Ready to Race for $5,499. The KTM 390 Enduro R Is the Most Capable Budget Dual-Sport Motorcycle Ever Built

- 399cc liquid-cooled single-cylinder engine producing 45 hp
- WP Apex suspension with 9 inches of travel front and rear
- 21-inch front and 18-inch rear spoked wheels for off-road capability
- Ride-by-wire throttle with selectable ABS and TFT display
- Aggressive pricing that undercuts rivals in its performance class
KTM 390 Enduro R: The small-displacement dual-sport segment has long operated on a fundamental compromise — the machines most buyers can afford tend to deliver performance that experienced riders outgrow quickly, while the genuinely capable machines sit at prices that beginners and budget-conscious buyers cannot justify. KTM has spent the better part of its existence as a brand proving that performance and accessibility are not mutually exclusive propositions, and with the introduction of the 390 Enduro R for 2025, the Austrian manufacturer has delivered what may be the clearest statement of that philosophy it has ever produced. This is not a machine that apologises for its price or makes excuses for its specification. It is an enduro-capable, purpose-built dual-sport motorcycle that arrives loaded with technology, genuine off-road hardware and class-leading engine performance at a base MSRP of $5,499 — a figure that sits $3,500 below the new Suzuki DR-Z4S in the same displacement category.

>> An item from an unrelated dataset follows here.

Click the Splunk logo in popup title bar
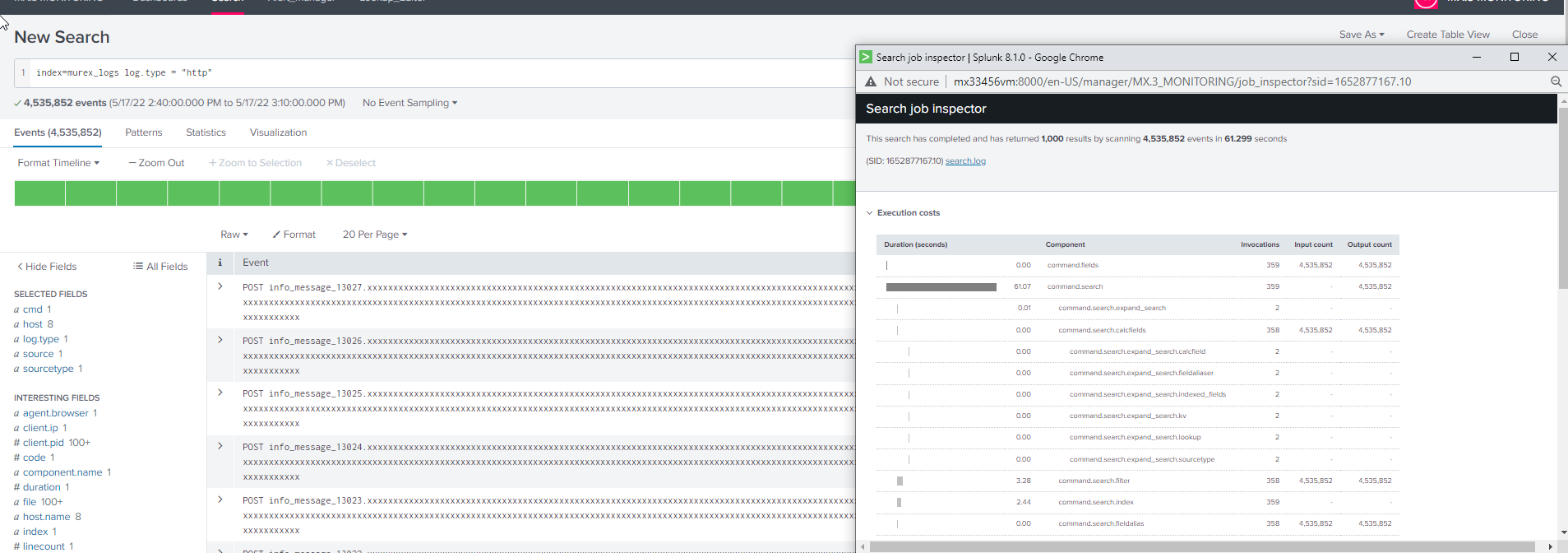This screenshot has height=553, width=1568. click(866, 58)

The Engine: 399cc of High-Revving, Ready to Race Intent
The LC4c single-cylinder engine that powers the 390 Enduro R is not a carryover unit pressed into service to meet a price target. It is the latest generation of KTM’s 399cc powerplant — updated with a 4mm longer stroke compared to the previous 390cc configuration — producing 45 horsepower at 8,500 rpm and 28.8 lb-ft of torque at 7,000 rpm. Those figures place it ahead of every direct competitor in the small-displacement dual-sport class and represent a meaningful performance advantage over machines like the Honda CRF300L and Kawasaki KLX300 that occupy the same price bracket.

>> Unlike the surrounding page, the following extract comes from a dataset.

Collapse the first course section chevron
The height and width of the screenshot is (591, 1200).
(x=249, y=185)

The engine’s character rewards riders who are willing to explore its upper rev range. Power builds progressively through the mid-range and continues climbing all the way to the limiter — a delivery characteristic that first-ride reviewers consistently describe as lacking any aggressive or intimidating snap at low engine speeds, making the 390 Enduro R genuinely approachable for newer riders while still offering the sustained top-end pull that experienced off-road riders demand. A balancer shaft reduces vibration to levels that make all-day riding comfortable rather than fatiguing, and the PASC-assisted slipper clutch — delivering a significantly lighter lever pull than a conventional wet clutch — reduces left-hand fatigue in technical terrain and prevents rear wheel hop during aggressive downshifting on steep descents. Ride-by-Wire throttle control is standard, enabling the motorcycle’s electronics suite to function with the precision that mechanical cable systems cannot match.

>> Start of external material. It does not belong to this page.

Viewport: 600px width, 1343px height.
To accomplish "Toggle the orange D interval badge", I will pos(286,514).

Chassis and Suspension: Built for Dirt, Not Derived From a Road Bike

The 390 Enduro R’s chassis architecture is the element of its specification that most clearly signals KTM’s intent to build a genuine off-road machine rather than a road bike with trail-capable pretensions. The two-piece steel trellis construction — a main frame mated to a bolt-on steel trellis subframe — provides the torsional rigidity and compliance balance that enduro riding demands. The rear shock is mounted offset to one side of the swingarm centre line, creating the space necessary to both lower the seat height to a manageable 35 inches while preserving the full nine inches of rear wheel travel. This packaging solution allows the exhaust to route cleanly beneath the swingarm rather than running up the right side of the bike — protecting the muffler in tip-over situations, creating abundant clearance for luggage on both sides and contributing to a slim, compact profile that carries its 350.5-pound claimed weight lower and more centrally than numbers alone convey.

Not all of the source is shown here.